→ What this task involves:
Please answer from the account of Brodie's injury below: what was poured into Brodie's mouth on the vet's advice?

→ Quoted passage:
After checking he was still alive, I raced to get pliers and call the vet. On my way back I phoned a mate who was a fencer. I freed Brodie’s hind legs from the wire but was unable to get him to rise. His head was swollen and his eyes puffed shut. On advice from the vet, I poured a slug of whisky into Brodie’s mouth. He struggled to drink more. It certainly brought him round. Shuddering violently he twitched and shook, kicked and spasmed. Still he couldn’t get up.
My fencing friend arrived. Releasing Brodie didn’t prove an easy task. He must have tried to jump the fence when the mares wandered away, twizzling his legs mid-air and becoming suspended before trapping himself under the stay in his struggles. In the end we had to dig the corner post out completely to enable him to stand. What a sorry sight he was, caked in mud, swollen, bleeding and forlorn. Left alone with him for half an hour, I wondered if he would survive.
The vet arrived and inspected Brodie’s injuries. Even I could see they were serious, with a long length of bare bone on the inside of his near hind. After cleaning him up, numerous other injuries came into view – his other hind fetlock slashed, skin ripped off from under his elbows, great sores on his inner thighs, his head and neck scraped raw. The vet said Brodie was too traumatised to treat other than emergency first aid at that time. He gave him penicillin and said he’d return to sedate him so we could inspect the damage more thoroughly.
Brodie was the perfect patient and greeted the vet like a buddy when he returned three days later. Brodie needed serious treatment and would take a long time to recover, if ever. There was no way to know at that stage whether nerves or tendons had been affected. He had lost a lot of blood. The vet recommended Brodie go to a horse hospital for an extended stay, or was put down. I couldn’t afford the former and didn’t want to do the latter. It was time decision time. I decided to take on his care myself.
The journey back to Tasmania must have been gruelling for Brodie. I arranged to have him transported on a truck to make the journey easier. Still he arrived home a very sick horse. Every three days for six months I scraped away the proud flesh and changed the bandage on his leg. He never once raised a leg or flicked his tail at me. He never laid back his ears or expressed any discomfort. He was never even lame.
After a year of recuperation Brodie was ready to go back into work. With enormous relief I came back from our first ride with hope that all would be well. By this time we had another horse so my husband came out with me. The two horses revelled in their outings. After completing another two 40km training rides we were once again ready to step up to a full 80km endurance ride.

→ Dataset excerpts:
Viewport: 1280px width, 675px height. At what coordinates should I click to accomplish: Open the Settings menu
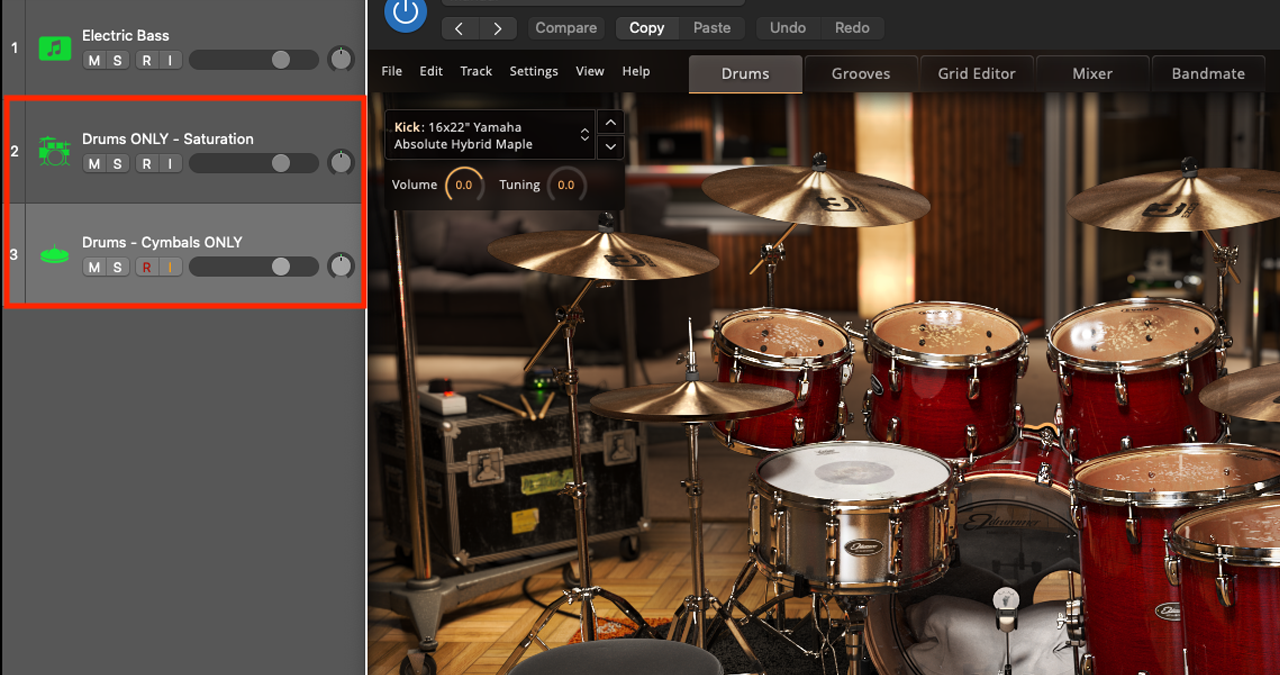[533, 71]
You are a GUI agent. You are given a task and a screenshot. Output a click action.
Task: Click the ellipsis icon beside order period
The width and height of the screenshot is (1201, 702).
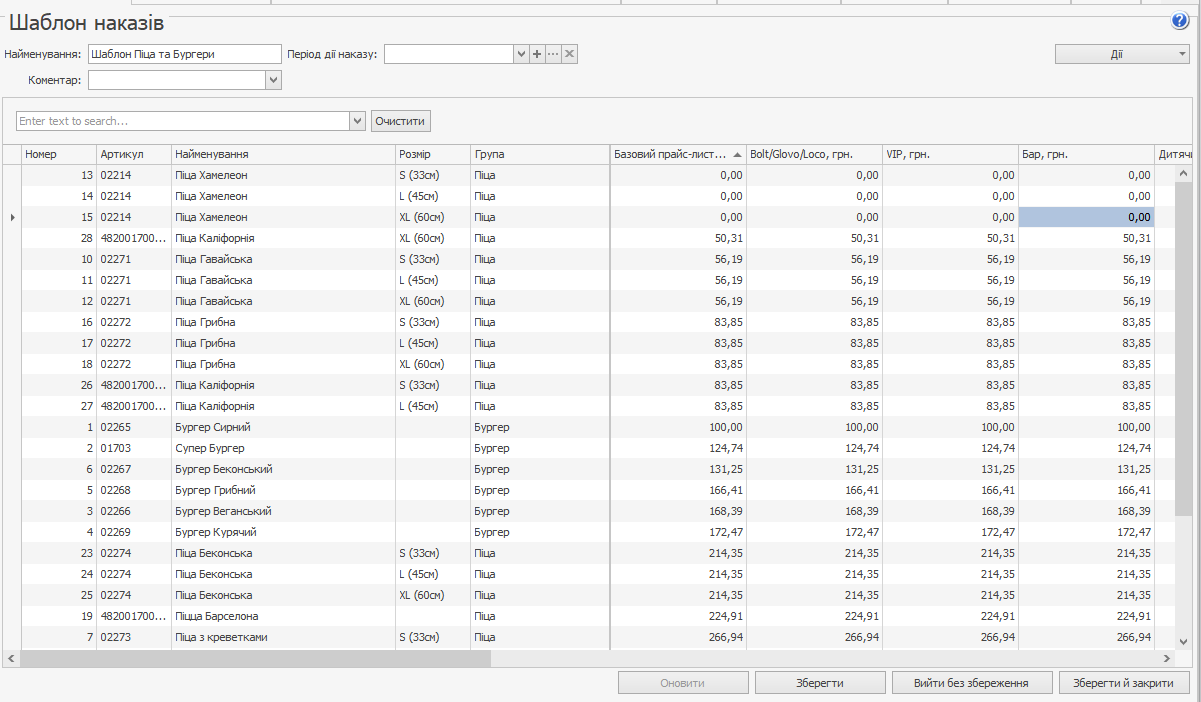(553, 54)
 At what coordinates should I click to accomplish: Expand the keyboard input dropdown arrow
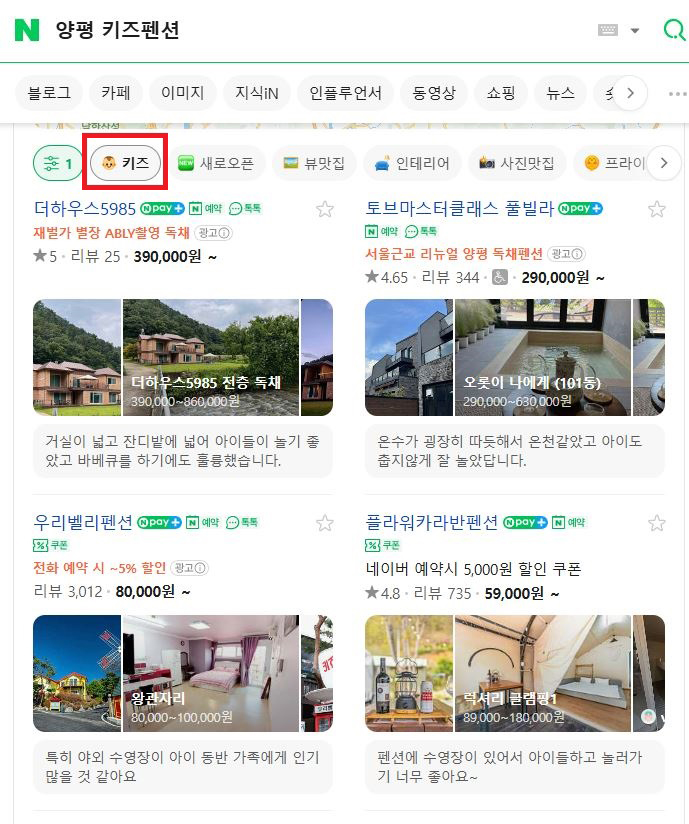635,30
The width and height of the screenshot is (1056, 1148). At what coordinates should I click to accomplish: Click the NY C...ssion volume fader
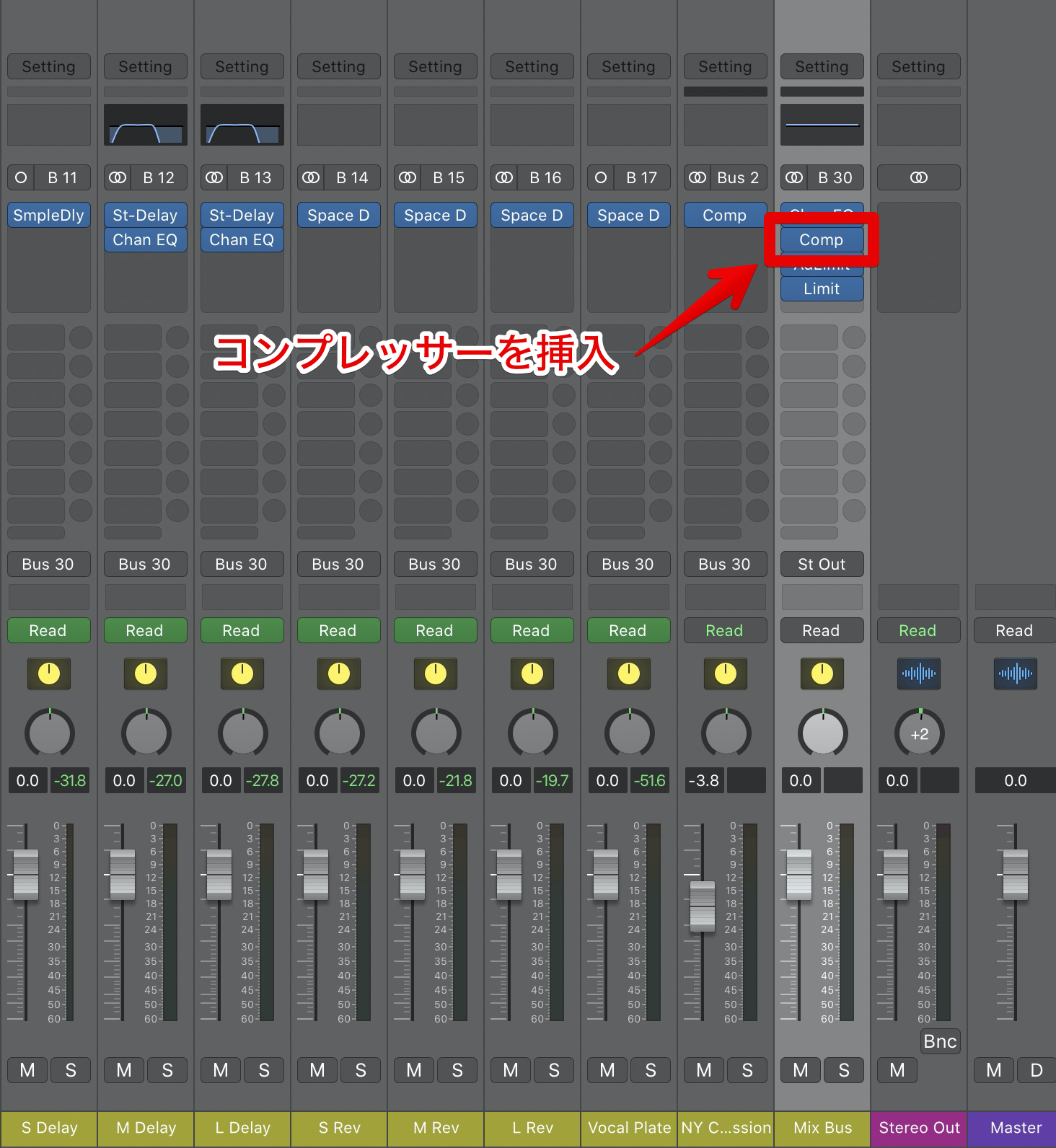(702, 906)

→ Exercise answer:
A slug of whisky.